Ben Barnes Lenz Marketing

LENZ views leadership broadly and encourages leadership development among everyone on our team. In this series of interviews, several of our leaders reflect on their principles and practices, and on the lessons in leadership they’ve learned along the way.

Ben Barnes is the Creative Director at LENZ, where he manages the creative department and a network of freelancers and production vendors. He has been in the design industry for over 10 years and has developed successful campaigns for Coca-Cola, Allstate, P&G, and many others. Prior to joining LENZ in 2013, Ben worked in several roles in the agency environment. His personal work has been displayed in museums and published worldwide. Ben earned his BFA in graphic design from the Savannah College of Art and Design in 2004.

Excluding colleagues at LENZ, who taught you the most important lesson that guides your leadership at LENZ today? What did you learn from them?

The first job I had out of school was at Momentum, where I worked for Ryan Mulqueen, their creative director at the time. He was a “get your hands dirty” kind of guy. He didn’t lead from afar; he was right down there with us.

Ryan put a high value on good ideas and good thinking. And he stressed the importance of pushing the client: selling them on the good ideas and the good thinking instead of giving them what they expected.

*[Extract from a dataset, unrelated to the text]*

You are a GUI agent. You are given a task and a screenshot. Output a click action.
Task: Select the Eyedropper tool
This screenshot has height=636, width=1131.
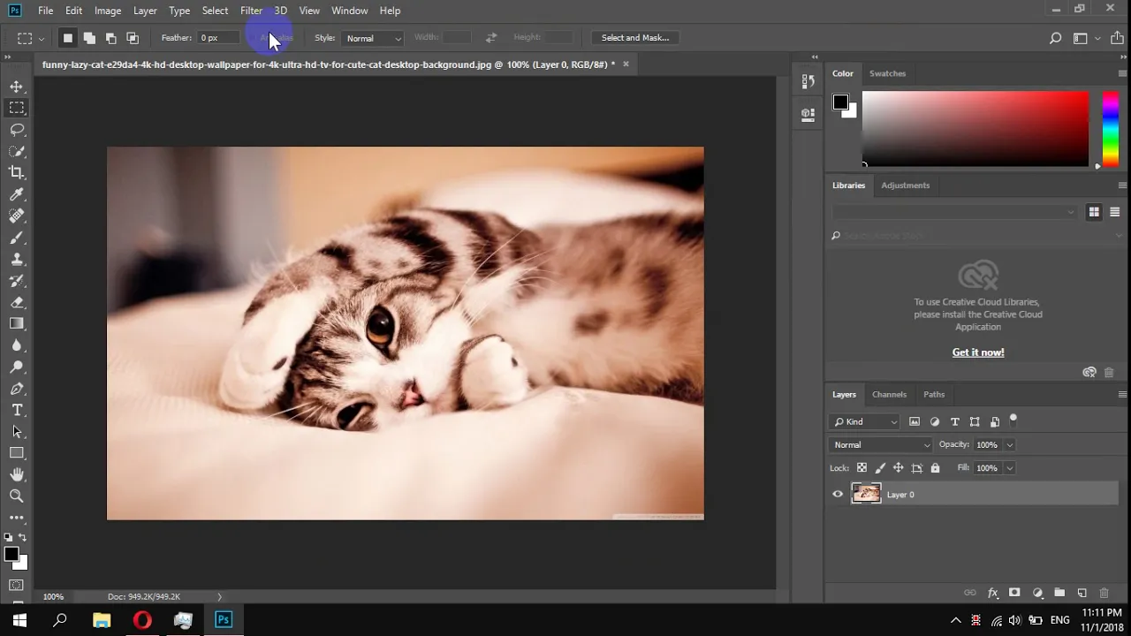(x=17, y=194)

He was always passionate about the work. You could tell. And it helped everybody else bring their own passion to the job. He inspired us to give each project our all and do our very best.

His example did a lot to shape my ideas about leadership. I get down there in the trenches with the people I work with, and I try to inspire them with my own passion for the work.

What is an important lesson about leadership that you learned from a client?

I’ve learned from clients the value of relationships. Going back to that idea of pushing the client and selling them on your ideas: If you have a good relationship with the client, if they trust you, if they believe in you, then they’re going to allow you to do what you think is best because they know you have their best interest at heart.

Building that relationship takes time, but then the conversations become easier. It becomes less about selling the client on your work and more about them believing in your abilities and your expertise.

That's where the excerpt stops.